白土三平といえば、「カムイ伝」なのですが、第一部「カムイ伝」が全15巻、第二部「カムイ外伝」が全11巻、そして「カムイ伝第二部」が全12巻という超大作で、どれぐらいの人が読破したのでしょう?1964年から2000年まで、実に37年かかって書き続けられ、しかも未完なのです。

本書、毛利甚八著『白土三平伝 カムイ伝の真実』(小学館文庫/古書300円)は、白土の側にいた編集者から見た彼の肖像画的な一冊です。まずは、何よりも面白いのは、彼の父親です。

白土が生まれたのは1932年。満州国建国宣言がされ、長い戦争へと突入する前夜でした。5月には犬養首相が暗殺されるという世の中です。そんな情勢下、プロレタリア美術運動に関与していた三平の父岡本唐貴は警察に逮捕、拘留され、激しい拷問を受けます。社会活動をする父の絵が売れるわけもなく、一家は貧困に喘ぐ生活を余儀なくされます。

「白土の生い立ちは、在日朝鮮人や長屋に生きる貧しい人々をごく普通に隣人として眺める仲間意識を白土の心のなかに育てた。後年、戦時下に『アカの子』として孤立感を意識した中学生時代や紙芝居作家として東京の下町で過ごした二十代を通じて、そうした仲間意識はいっそう磨かれることになった。」

第一部で非人部落に逃げ込んだ登場人物が被差別の過酷な暮らしの中、自らの考えを改めるというモチーフは、若き日の経験が影響を与えています。

1944年、十二歳の白土は疎開先の長野県上田市に降り立ちます。
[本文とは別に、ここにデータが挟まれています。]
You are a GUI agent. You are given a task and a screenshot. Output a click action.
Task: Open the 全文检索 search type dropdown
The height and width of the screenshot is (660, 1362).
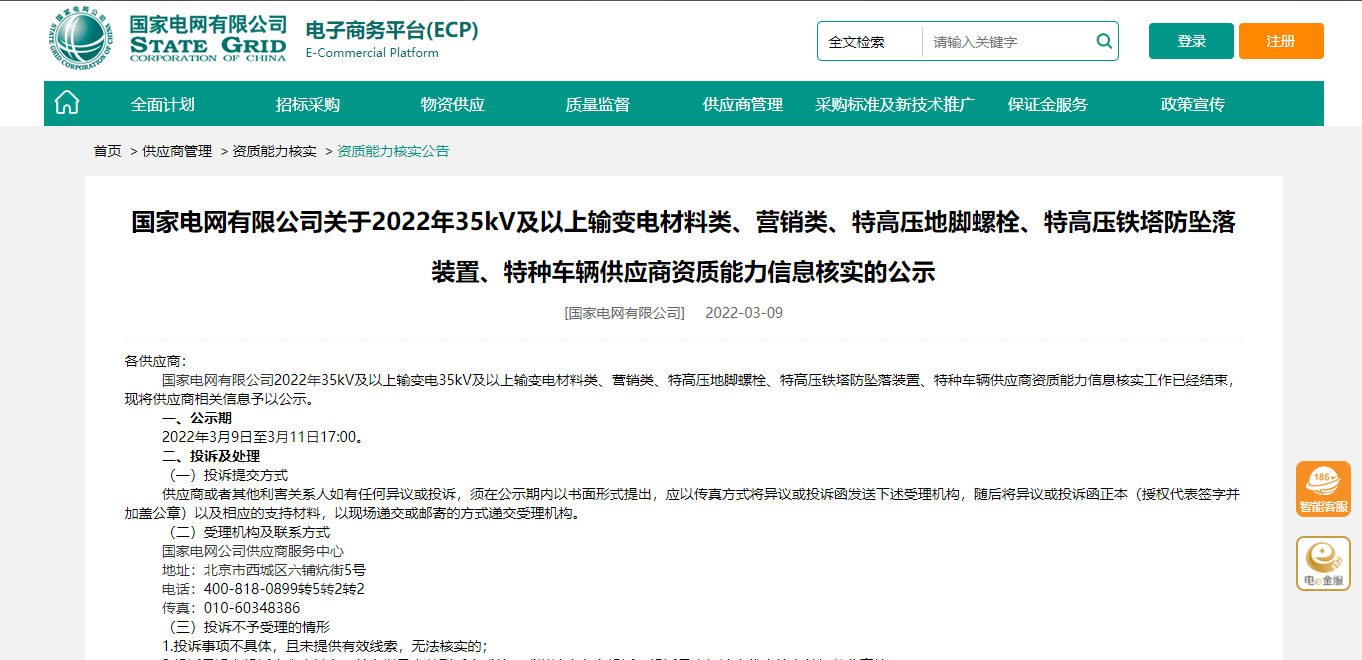tap(868, 42)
自然豊かなこの場所で狩猟採取本能を蘇らせるような経験を数多く積みますが、やはり、そのこともカムイ伝に反映されます。

戦後、父の知人の紹介で紙芝居に携わります。漫画家白土三平の原点です。やがて紙芝居作家から貸本作家へと進み、後に「月刊漫画ガロ」編集長になる長井勝一に出会います。そして、長井のもとで、初の長編「甲賀武芸帳」を書き始めます。その頃から、それまで生活のために書いていた漫画を、自分の表現手段として考えるようになります。

そして、自由な発想で新しい漫画表現を探すための雑誌「ガロ」を創刊します。多くの漫画家がこの雑誌から世に出ましたが、とりわけ大きな衝撃を与えたのがつげ義春でした。「ねじ式」の掲載です。
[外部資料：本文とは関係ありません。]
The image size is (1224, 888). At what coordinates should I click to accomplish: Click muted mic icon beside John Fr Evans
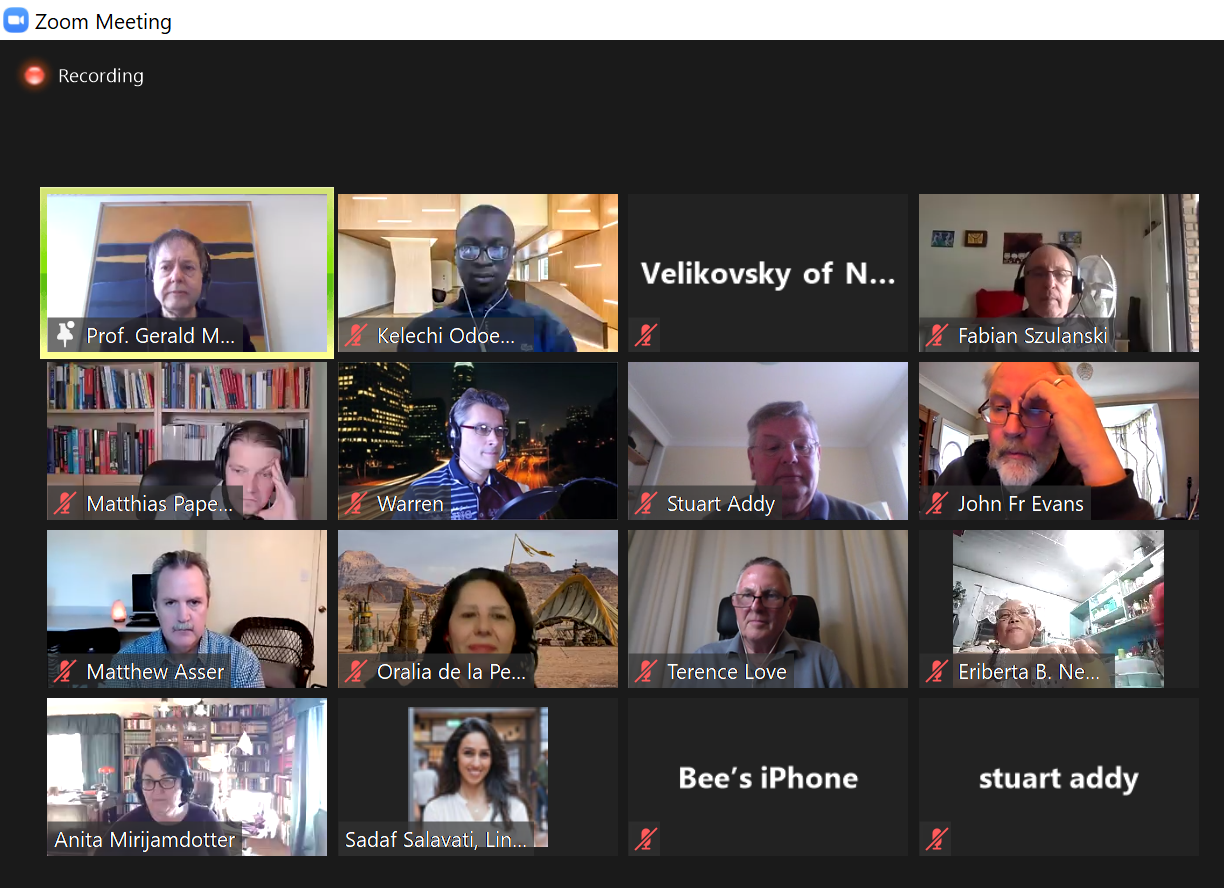(x=937, y=503)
「『ねじ式』は全共闘世代の若者に雷のような衝撃を与え、日本の漫画文化を多様化させるジャンピングボートとなってゆく。」

左翼画家の下で育ち、したたかに戦争を生き抜き、戦後漫画文化を大きく飛躍させた男の自伝として、また戦争をくぐり抜けた一家の物語として面白い本でした。

なお、現在は房総半島の小さな家で、魚釣りに勤しみながら暮らしておられるとか。